The announcement by Cape and Islands state Sen. Dan Wolf this week that he is ending his bid for governor in 2014 came as little surprise. But his strange imbroglio with the Massachusetts Ethics Commission over the last few months has left more questions than answers, particularly about his future as a legislator representing the Island.

At the heart of the issue is whether Mr. Wolf, who owns a twenty three per cent interest in Cape Air, can continue to serve in the state senate while the airline has a contract with the Massachusetts Port Authority which operates Logan Airport in Boston. The Massachusetts Ethics Commission, in a statement made public in August, said the state conflict of interest law prohibits state employees, including legislators, from having a financial interest in state contracts.

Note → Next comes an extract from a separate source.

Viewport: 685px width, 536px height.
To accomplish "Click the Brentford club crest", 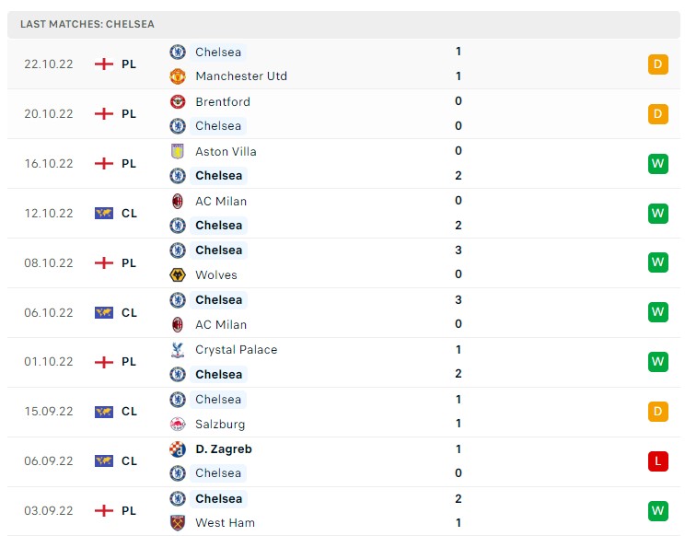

Oddly, although Mr. Wolf has served as state senator since 2010, the issue didn’t surface publicly until he announced his gubernatorial run this year, when it became entangled in the larger question of whether he legally could serve as governor for the same reasons.

After getting an answer he evidently didn’t like from the ethics commission, Mr. Wolf issued a statement on his website acknowledging but openly disagreeing with it, noting that Cape Air’s contract with the port authority renews automatically. The commission then put out its own statement, disputing Mr. Wolf’s version of events. The commission stood strongly behind its opinion that Mr. Wolf was in conflict and must either divest his business interests or resign elected office.

With Mr. Wolf’s status as a candidate for governor and as a sitting state senator in limbo, the commission held a public hearing in September. Bolstered by an impressive array of supporters, he persuaded the commission to consider changes that would exempt certain nonnegotiable contracts from the conflict law. This week he withdrew from the governor’s race, saying it wasn’t feasible to wait for the commission to act.

There is a good discussion to be had about whether application of the conflict of interest law discourages businesspeople who have much to offer from entering into public service, but unfortunately that debate has been all but lost in a testy and muddled dispute between Mr. Wolf and the ethics commission, a body that works behind closed doors and decides independently when to make its decisions public.

It is unclear at this juncture whether the rule change will go forward and how long it might take. It is equally unclear on what basis Mr. Wolf is being permitted to stay in the state senate.

We know Mr. Wolf to be a person of integrity who commands respect for his business acumen and as the founder of a world-class small airline. But he hasn’t been completely open and transparent with his constituents through this process, among other things declining more than one interview request from this newspaper seeking clarity.

For its part, the ethics commission — whose members are appointed by three different top state officials — has also failed to provide a clear and consistent message.

Is the commission giving Mr. Wolf a bye to finish out his term? Will he be allowed to run again? Does he plan to run again? What does he hope to accomplish between now and 2014?

Voters on the Vineyard and in the rest of the district deserve straightforward answers to these questions.